- Trecho para leitura
==================================================

Essa última formação se deu na Faculdade de Direito do Largo de São Francisco, onde estudaram Castro Alves, Paulo Autran e José Celso Martinez Corrêa, entre outros. Ninguém diz que, por eles não terem sido juízes, promotores ou advogados, a São Francisco e a USP não cumprem seu papel. Para Moura Castro e Schwartzman, os filhos da elite, ou mesmo os de estratos médios (pequeno-burgueses), podem ser o que quiserem; os dos trabalhadores, não.
Alegam que laboratórios e oficinas são caros e quem vai cursar a universidade não precisa deles. Ao ingressar no Coltec, com 14/15 anos de idade, nós não sabíamos que caminhos trilharíamos: eles resultaram da ampliação de nossos horizontes por uma junção entre formação científica, humanística e profissional que, no Brasil, só as instituições técnicas federais ofertavam — e de graça, propiciando a seus alunos um ensino melhor que o dos colégios privados que suas famílias jamais poderiam pagar.
Integrando a formação técnica ao ensino médio, elas possibilitavam que meninos(as) de 17/18 anos saíssem da escola e da adolescência com um ofício manual qualificado que, frequentemente, servia de base à formação superior: os médicos da lista acima foram antes técnicos em análises clínicas; os engenheiros, técnicos em instrumentação ou eletrônica. O governo FHC proibiu isso.
No modelo instituído a partir de 1998 (subsequente), o estudante primeiro conclui o 2º grau em outra escola e depois ingressa no curso profissionalizante. Com isso, uma formação que antes dava-se em três anos passou a levar 4,5 ou 5. Além de penalizar quem precisa trabalhar mais cedo, esse aumento de duração se fez acompanhar de uma piora notável. Cursando o 2º grau em escolas ruins e de forma desvinculada da formação técnica, os alunos chegam ao ensino profissionalizante com deficiências que não estão mais ao alcance deste resolver. A evasão nas escolas técnicas federais, antes quase nula, cresceu exponencialmente — porque o estudante não consegue acompanhar o curso devido às deficiências do ensino médio, porque precisa se virar num emprego de baixa qualificação ou porque, tendo já concluído o 2º grau, abandona o curso técnico em prol de um curso superior.

==================================================

[Dados coletados]
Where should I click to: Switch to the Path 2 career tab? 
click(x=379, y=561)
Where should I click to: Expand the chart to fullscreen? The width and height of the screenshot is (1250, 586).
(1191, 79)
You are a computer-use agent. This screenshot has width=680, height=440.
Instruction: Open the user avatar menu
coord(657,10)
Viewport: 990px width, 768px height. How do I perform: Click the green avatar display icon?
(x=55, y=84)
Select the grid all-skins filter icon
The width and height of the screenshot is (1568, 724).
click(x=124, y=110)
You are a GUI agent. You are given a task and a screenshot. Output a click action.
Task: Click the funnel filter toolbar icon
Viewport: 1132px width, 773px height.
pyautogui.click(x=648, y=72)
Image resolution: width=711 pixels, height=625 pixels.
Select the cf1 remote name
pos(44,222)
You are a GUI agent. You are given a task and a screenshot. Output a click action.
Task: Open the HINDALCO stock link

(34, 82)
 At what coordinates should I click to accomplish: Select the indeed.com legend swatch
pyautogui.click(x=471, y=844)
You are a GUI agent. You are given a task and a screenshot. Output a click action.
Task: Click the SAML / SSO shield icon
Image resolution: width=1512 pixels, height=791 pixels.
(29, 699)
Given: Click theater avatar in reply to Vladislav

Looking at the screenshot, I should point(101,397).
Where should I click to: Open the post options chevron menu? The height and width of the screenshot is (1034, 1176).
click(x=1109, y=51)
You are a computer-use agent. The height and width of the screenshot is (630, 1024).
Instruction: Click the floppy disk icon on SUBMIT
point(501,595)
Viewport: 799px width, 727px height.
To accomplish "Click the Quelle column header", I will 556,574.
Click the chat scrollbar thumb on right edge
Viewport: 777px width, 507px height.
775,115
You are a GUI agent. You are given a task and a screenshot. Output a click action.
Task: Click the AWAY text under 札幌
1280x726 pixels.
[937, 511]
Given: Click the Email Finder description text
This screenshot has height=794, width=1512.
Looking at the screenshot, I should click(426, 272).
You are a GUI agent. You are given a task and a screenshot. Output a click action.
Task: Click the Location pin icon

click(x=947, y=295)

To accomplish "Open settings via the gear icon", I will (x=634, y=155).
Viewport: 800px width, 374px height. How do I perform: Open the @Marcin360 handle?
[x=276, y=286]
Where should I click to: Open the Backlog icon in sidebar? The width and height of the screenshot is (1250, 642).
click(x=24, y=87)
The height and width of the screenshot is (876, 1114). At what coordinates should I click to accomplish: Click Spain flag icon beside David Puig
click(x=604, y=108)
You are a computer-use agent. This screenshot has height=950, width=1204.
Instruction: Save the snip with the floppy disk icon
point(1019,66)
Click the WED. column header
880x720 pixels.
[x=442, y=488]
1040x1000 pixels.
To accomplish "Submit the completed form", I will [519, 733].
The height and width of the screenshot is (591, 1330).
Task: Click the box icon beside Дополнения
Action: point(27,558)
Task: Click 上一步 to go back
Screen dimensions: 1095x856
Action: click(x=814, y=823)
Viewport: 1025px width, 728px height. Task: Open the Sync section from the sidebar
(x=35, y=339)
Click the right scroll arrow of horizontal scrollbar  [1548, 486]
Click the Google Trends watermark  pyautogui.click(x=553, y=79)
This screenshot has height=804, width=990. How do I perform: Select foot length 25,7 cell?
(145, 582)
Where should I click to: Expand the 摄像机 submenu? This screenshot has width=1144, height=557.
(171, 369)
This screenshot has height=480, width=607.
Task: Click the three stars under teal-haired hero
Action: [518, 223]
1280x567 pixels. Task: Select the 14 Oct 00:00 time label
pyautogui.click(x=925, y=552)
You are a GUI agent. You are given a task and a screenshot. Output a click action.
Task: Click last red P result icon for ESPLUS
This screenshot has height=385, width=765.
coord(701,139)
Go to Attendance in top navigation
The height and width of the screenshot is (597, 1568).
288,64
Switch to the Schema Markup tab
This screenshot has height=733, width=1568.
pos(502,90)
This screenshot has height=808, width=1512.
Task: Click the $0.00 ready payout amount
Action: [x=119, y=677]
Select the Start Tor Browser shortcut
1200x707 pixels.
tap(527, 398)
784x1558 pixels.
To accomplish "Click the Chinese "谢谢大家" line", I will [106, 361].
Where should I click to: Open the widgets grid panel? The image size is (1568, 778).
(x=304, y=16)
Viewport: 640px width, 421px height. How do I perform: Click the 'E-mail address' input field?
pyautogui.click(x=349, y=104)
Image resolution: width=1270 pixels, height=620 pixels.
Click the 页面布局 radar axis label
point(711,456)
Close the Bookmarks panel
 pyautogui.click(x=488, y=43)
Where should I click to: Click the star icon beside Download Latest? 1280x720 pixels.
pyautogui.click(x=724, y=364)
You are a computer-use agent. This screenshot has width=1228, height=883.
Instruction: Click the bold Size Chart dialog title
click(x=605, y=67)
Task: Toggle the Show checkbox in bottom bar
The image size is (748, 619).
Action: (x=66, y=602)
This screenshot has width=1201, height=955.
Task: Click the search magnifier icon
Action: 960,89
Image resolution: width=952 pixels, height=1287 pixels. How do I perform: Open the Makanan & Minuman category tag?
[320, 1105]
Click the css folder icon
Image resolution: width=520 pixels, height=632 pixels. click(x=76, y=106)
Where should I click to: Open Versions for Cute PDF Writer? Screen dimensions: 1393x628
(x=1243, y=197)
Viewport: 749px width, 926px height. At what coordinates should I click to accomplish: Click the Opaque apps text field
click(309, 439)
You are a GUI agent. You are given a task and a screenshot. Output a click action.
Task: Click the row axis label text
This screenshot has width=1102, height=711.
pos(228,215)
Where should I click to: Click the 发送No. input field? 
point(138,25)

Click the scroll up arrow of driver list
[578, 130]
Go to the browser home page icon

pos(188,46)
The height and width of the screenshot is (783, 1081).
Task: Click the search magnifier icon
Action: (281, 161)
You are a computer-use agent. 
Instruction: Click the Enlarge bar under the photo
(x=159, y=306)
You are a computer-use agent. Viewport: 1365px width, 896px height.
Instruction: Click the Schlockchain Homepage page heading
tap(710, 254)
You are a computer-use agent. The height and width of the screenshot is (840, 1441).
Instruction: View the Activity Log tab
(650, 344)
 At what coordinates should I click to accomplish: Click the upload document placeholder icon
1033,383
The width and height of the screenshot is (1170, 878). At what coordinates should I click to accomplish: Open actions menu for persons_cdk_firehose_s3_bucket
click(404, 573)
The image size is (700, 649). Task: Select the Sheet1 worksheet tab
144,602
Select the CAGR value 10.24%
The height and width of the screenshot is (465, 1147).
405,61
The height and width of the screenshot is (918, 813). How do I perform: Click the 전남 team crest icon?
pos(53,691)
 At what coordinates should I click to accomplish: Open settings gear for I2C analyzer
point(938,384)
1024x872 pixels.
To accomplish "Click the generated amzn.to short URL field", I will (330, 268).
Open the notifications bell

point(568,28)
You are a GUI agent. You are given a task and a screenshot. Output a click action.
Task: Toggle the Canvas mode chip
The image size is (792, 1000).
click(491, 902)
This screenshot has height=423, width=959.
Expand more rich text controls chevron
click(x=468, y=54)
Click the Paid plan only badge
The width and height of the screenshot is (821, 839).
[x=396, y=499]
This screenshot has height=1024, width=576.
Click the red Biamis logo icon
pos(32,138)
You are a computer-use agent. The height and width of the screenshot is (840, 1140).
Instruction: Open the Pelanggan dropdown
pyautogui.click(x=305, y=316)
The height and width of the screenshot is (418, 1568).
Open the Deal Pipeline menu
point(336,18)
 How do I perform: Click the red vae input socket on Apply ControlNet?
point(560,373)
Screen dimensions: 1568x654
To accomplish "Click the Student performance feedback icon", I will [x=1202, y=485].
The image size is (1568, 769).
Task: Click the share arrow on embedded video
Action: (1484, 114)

==================================================

- A fazer
1 > Transcreva do texto sobre o ensino técnico federal tudo o que vai desde "Alegam que laboratórios" até "jamais poderiam pagar.".
2 > Segundo o texto sobre o ensino técnico federal, por quais motivos a evasão nas escolas técnicas federais cresceu? Liste todos.
3 > Dê prosseguimento ao texto sobre o ensino técnico federal a partir da última frase apresentada.

- Respostas por tarefa
1 >
Alegam que laboratórios e oficinas são caros e quem vai cursar a universidade não precisa deles. Ao ingressar no Coltec, com 14/15 anos de idade, nós não sabíamos que caminhos trilharíamos: eles resultaram da ampliação de nossos horizontes por uma junção entre formação científica, humanística e profissional que, no Brasil, só as instituições técnicas federais ofertavam — e de graça, propiciando a seus alunos um ensino melhor que o dos colégios privados que suas famílias jamais poderiam pagar.

2 >
- O estudante não consegue acompanhar o curso devido às deficiências do ensino médio.
- O estudante precisa se virar num emprego de baixa qualificação.
- O estudante, tendo já concluído o 2º grau, abandona o curso técnico em prol de um curso superior.

3 >
Devido à tenaz resistência concentrada nos Cefets de Minas e do Rio, o governo FHC acabou admitindo uma outra modalidade de formação, em que o aluno fazia o curso profissional simultaneamente ao ensino médio, na mesma escola ou não. A concomitância interna foi a saída a que o Coltec e esses Cefets, recorreram. Isso acarretava, porém, punições em termos de acesso a verbas.
Ao mesmo tempo em que tentava liquidar o que havia de melhor na rede federal de ensino básico, o governo FHC promovia o que ela tinha de pior. Para diluir a resistência das melhores e maiores escolas, elevou à categoria de Cefets vários colégios (sobretudo agrotécnicos) de padrão comparativamente baixo, que eram, em regra, bolsões de mandonismo e corrupção, alterando, assim, a correlação de forças em instâncias como o Conselho de Dirigentes dos Cefets (Concefet).
Ao seu final, as instituições federais de ensino técnico estavam desfiguradas e exangues — umas pelo acatamento das imposições do governo, outras pelo alto preço da resistência a elas.